> [Problem details]: Print everything in the advice column below from "My Man - By" down to "magnificent Ngong hills.", reproducing it word for word.

My Man - By Tony Mochama
Will my second-chance relationship really work out? (Shutterstock)

Boy Vince Boit writes: "It’s my 20th year in this crazy world, where struggling to love or to be loved is a daily battle for everyone. A year ago, I had been in this clumsy relationship that didn’t end up in us walking down an aisle leave alone a drive out to watch the sun rising over magnificent Ngong hills.

Now it has been several months out here finding a replacement until a fortnight ago when the good old lass struck back suggesting we get back rolling. All I know is we don’t really resurface from breaks, but now I have really given in to working out my past relationship once more, if not one last time like Ariana Grande.

Now, will my second-chance relationship really work out? Do second-chance relationships really even work out more than the first time?"

Let me first confess that I thought ‘Ariane Grande’ was a mountain range in South America when I first got this e-mail from Boit, only to find out that it is some musician of their generation – or people born in this century.

> [Entries drawn from a collection]:
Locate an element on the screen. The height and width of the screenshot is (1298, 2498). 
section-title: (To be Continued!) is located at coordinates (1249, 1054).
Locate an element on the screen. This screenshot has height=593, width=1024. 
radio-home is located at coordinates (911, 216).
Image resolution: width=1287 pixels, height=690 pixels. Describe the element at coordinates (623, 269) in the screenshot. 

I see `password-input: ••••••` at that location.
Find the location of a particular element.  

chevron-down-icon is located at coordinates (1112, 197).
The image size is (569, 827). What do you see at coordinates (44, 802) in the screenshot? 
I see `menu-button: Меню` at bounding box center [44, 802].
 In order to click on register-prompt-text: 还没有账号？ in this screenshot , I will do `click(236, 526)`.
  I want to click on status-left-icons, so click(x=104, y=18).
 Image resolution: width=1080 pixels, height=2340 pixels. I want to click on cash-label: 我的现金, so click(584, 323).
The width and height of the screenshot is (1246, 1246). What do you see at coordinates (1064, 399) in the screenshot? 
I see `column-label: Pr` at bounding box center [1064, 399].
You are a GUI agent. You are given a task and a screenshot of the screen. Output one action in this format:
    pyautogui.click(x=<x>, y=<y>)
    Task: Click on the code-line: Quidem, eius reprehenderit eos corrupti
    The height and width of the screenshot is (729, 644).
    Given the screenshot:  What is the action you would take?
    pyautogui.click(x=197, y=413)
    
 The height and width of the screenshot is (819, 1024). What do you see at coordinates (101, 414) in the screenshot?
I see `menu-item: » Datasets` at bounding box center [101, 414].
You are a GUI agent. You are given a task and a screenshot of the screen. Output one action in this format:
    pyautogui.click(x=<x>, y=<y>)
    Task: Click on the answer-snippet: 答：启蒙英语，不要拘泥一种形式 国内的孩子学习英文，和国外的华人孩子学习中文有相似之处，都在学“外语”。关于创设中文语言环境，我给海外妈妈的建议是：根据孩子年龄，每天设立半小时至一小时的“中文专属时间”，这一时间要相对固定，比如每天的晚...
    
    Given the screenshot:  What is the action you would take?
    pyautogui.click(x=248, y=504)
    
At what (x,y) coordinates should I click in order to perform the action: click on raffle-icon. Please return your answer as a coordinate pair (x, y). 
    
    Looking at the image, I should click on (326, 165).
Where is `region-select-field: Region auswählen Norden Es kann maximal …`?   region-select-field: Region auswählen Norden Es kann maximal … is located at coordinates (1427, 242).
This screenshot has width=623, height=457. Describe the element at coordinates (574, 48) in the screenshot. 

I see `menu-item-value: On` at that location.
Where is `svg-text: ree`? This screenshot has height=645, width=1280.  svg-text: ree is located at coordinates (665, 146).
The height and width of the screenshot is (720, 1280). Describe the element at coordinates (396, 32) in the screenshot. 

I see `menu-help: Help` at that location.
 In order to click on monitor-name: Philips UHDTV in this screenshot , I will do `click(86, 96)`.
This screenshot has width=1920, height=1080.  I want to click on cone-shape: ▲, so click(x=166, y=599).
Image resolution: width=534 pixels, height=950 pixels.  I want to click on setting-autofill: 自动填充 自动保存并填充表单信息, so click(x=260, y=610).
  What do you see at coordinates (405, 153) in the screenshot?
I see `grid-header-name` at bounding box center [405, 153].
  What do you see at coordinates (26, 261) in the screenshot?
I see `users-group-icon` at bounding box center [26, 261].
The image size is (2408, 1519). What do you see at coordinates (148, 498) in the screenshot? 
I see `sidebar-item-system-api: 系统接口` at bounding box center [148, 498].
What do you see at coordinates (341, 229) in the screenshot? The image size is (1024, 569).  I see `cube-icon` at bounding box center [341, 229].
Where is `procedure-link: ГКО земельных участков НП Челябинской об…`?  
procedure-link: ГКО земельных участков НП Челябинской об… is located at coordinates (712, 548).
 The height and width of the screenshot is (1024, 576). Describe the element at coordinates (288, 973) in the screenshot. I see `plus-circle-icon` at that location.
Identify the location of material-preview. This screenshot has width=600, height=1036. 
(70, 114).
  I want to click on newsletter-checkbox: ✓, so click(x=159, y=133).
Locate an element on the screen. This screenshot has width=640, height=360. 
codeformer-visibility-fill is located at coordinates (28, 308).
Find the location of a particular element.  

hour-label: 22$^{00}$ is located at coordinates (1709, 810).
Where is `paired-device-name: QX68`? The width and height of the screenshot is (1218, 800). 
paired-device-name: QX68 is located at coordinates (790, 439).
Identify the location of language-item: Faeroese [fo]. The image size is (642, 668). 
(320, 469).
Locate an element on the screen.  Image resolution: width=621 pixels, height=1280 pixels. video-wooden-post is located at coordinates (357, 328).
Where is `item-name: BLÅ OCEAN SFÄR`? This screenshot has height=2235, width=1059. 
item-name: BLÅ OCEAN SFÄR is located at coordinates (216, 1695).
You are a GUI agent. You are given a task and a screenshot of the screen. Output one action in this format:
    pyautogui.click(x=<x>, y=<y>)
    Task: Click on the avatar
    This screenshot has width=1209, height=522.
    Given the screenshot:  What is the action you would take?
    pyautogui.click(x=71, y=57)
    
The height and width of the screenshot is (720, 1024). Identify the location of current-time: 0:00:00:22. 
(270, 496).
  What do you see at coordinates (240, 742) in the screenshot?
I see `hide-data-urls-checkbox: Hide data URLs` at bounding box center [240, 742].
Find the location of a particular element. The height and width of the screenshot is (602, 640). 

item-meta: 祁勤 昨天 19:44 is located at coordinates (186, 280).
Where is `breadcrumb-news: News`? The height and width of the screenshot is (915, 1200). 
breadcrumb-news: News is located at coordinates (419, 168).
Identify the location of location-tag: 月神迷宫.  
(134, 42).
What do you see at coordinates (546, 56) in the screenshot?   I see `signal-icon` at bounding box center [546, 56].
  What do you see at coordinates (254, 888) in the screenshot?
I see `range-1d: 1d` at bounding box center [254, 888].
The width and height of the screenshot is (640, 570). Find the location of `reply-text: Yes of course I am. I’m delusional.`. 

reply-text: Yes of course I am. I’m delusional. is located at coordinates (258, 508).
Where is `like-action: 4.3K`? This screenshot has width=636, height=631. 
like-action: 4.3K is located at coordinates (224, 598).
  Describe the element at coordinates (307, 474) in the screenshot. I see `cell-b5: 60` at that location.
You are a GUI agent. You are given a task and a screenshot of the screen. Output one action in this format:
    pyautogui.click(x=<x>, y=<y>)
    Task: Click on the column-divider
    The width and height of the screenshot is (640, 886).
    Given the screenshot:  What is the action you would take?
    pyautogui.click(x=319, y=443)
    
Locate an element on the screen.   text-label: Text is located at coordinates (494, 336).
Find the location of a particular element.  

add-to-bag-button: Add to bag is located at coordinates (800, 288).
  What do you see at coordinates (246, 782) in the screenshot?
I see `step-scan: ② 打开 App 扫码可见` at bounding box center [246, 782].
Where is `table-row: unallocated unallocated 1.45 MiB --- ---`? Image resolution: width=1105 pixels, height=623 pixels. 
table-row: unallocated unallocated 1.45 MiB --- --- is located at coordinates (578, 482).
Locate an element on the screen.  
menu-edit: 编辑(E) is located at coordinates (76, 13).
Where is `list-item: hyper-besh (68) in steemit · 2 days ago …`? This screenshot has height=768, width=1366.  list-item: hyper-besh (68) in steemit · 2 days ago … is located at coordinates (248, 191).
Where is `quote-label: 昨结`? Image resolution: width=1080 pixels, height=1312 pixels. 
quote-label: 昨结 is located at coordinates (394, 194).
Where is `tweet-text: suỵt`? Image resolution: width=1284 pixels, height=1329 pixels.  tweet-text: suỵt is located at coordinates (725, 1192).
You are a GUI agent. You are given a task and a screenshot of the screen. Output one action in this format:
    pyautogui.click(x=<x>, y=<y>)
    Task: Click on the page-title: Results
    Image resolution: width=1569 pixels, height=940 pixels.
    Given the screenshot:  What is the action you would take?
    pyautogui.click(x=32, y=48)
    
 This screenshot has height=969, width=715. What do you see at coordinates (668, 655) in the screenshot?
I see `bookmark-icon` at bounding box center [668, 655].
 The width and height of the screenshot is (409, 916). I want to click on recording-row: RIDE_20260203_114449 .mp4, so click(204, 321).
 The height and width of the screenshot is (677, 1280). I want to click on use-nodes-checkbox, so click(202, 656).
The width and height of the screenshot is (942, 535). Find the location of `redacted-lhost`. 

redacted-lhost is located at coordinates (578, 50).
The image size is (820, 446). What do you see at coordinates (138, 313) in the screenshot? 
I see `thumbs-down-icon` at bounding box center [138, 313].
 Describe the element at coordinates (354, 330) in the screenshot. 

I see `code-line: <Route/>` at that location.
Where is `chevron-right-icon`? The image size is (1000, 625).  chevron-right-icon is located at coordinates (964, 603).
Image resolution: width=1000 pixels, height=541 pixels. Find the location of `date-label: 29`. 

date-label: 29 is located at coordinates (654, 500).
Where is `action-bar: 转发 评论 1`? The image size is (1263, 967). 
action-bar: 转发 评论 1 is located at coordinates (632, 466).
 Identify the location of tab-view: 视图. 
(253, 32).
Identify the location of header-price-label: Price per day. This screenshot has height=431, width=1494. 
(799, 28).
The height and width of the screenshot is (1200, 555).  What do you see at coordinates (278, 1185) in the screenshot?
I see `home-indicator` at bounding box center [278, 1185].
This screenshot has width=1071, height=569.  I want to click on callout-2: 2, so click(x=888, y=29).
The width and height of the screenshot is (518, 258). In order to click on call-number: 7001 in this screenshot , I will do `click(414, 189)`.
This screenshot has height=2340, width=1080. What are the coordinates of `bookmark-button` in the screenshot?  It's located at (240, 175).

> [Output below]:
My Man - By Tony Mochama
Will my second-chance relationship really work out? (Shutterstock)

Boy Vince Boit writes: "It’s my 20th year in this crazy world, where struggling to love or to be loved is a daily battle for everyone. A year ago, I had been in this clumsy relationship that didn’t end up in us walking down an aisle leave alone a drive out to watch the sun rising over magnificent Ngong hills.